Here is a photo and Fritzing diagram of the circuit.

The connections are:
  * All A pins of AD8403 connected to +5V
  * All B pins of AD8403 connected to ground
  * An LED and a 220-ohm resisor in series connected from each W pin to ground
  * RS - to +5v
  * SHDN - to digital pin 7 and a 10k ohm pull down resistor
  * CS - to digital pin 10  (SS pin)
  * SDI - to digital pin 11 (MOSI pin)
  * CLK - to digital pin 13 (SCK pin)

The AD8403 is the 10k ohm version.


The most update to date version of the code is available here:

The code to control this isn't very complex. This is my first time using an SPI device and I found it to be very straight forward. The Arduino IDE has an example sketch for controlling SPI digital pots under File > Examples > SPI > DigitalPotControl. I started with the example and modified it to include shutdown control. That example code also ran a bit slow because of the serial console messages so I removed all the serial communication code.

Comment on shutdown pin

So after getting through all this testing I noticed a limitation of the shutdown pin, it shuts down all four pots at the same time. In my real application I plan on controlling movement on four separate motors and moving them to a certain positions. Once the motor reaches it's position I want it to stop. But the only way to stop the motor is activate the shutdown which deactivates all four pots. This is a problem because the other three motors may not have reached their position when I need to shutdown. I did some more looking and found that Microchip makes a digital pot that has individually controllable software shutdown for each pot. I'm going to order a couple MCP4251 chips and I'll write up another post when I test them out.

UPDATE 3/17/2014: Post about the MCP4251 is available here
UPDATE 3/27/2014: Added list of connections and resistor values. Also added links to github repo.


  1. i used your circuit drawing to test two of my chips, and get 1.800v on the two green diodes and 1.786 v on the two red diodes. all four turn off at end of loop, then turn back on at beginning of loop. the voltage does not go up nor down, just on or off.

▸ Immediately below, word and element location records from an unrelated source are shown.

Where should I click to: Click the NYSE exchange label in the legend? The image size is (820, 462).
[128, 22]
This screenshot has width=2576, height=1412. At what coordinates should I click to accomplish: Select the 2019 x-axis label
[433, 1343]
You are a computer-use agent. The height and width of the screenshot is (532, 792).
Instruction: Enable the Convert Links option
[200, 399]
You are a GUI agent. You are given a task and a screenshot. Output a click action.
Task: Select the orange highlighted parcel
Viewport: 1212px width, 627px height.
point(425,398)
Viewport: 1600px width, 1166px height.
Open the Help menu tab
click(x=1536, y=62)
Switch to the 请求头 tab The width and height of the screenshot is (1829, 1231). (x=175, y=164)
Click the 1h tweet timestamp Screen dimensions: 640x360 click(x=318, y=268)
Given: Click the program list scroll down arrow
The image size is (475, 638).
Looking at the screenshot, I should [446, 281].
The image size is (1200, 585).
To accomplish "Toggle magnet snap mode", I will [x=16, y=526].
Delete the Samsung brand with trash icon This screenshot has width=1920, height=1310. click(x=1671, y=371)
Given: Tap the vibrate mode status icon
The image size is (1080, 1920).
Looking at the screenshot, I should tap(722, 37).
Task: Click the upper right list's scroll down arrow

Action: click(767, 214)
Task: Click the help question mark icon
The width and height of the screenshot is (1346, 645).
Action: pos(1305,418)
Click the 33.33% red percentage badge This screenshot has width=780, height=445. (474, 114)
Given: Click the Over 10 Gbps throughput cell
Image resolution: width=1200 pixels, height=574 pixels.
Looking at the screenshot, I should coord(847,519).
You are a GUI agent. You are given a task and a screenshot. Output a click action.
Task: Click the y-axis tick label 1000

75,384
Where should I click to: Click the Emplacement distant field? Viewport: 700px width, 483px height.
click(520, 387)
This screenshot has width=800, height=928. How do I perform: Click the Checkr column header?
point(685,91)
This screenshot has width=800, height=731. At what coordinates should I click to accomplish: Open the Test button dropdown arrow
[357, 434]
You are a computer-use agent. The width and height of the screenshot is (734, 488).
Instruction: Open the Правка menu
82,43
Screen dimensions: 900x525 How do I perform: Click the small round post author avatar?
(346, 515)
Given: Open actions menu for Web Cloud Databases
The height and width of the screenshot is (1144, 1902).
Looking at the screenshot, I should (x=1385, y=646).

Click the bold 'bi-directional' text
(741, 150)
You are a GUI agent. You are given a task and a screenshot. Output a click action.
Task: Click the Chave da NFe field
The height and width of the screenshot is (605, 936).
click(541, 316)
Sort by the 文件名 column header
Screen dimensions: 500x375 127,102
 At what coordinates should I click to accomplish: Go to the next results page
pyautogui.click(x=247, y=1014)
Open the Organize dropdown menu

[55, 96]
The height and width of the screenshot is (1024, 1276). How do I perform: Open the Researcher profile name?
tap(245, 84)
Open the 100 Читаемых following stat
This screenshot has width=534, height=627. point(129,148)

    1. Sounds like maybe the SPI communication with the digital pot isn't working. What Arduino board are you using? Different Arduino boards use different pins for SPI communication.

  2. arduino uno
    i had left out a jumper from VDD to RS.
    it worked with one chip, but not with 2 or more chips in series. the more chips, the more errors.

  3. Hi!

    If you can assist me with my small project in writing code

    I've ordered this exact digipot.
    I have 0 - 5 V output from a device that gives 0V as minimum and 5V as maximum.
    I would connect them to analog inputs of the arduino Uno board and have arduino to automaticaly control digipot.

    0V = minimum Ohm, so zero
    5V = maximum Ohm, (I'll connect digipot's all 4 channels in parallel so I get 250Ohm)

    any assistance with the code is grateful!

    Thank you!!

    1. If you have some specific questions I can answer them but unfortunately I don't have the time to write code for your project.